● What is expected:
When you reach the line containing "Image resolution: width=1358", stop after it; until then, copy each line of the listing exactly, starting with the first.

● Records for the exercise:
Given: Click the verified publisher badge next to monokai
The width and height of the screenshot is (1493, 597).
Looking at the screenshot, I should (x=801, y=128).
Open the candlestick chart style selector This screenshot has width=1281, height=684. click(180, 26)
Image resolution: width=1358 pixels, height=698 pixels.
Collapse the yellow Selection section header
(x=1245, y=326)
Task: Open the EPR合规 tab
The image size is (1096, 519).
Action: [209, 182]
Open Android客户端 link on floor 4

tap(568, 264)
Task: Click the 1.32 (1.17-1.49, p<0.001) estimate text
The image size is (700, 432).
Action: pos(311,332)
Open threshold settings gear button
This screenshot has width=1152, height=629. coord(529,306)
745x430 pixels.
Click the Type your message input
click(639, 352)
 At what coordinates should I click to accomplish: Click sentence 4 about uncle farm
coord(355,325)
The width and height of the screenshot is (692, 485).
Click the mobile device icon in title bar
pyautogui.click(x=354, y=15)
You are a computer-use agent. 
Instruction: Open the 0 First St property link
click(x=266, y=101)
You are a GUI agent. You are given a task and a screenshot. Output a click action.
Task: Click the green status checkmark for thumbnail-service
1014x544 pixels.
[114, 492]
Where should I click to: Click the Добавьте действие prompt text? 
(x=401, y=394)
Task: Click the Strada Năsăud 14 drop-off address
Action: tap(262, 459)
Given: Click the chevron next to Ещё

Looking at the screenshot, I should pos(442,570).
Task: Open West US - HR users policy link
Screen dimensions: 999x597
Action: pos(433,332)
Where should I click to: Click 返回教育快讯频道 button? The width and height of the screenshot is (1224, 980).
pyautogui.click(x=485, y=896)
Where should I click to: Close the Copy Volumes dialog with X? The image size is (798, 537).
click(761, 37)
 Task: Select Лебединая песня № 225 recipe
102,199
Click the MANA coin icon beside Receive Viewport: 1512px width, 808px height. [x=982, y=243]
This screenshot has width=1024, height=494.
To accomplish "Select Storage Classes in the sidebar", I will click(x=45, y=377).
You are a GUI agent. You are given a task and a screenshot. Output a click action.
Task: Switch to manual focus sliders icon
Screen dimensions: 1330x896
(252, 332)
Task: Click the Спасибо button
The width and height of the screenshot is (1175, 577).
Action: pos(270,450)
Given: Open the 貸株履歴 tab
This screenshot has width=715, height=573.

● Answer for the task:
Given: Click the verified publisher badge next to monokai
The width and height of the screenshot is (1493, 597).
Looking at the screenshot, I should (x=801, y=128).
Open the candlestick chart style selector This screenshot has width=1281, height=684. click(180, 26)
Image resolution: width=1358 pixels, height=698 pixels.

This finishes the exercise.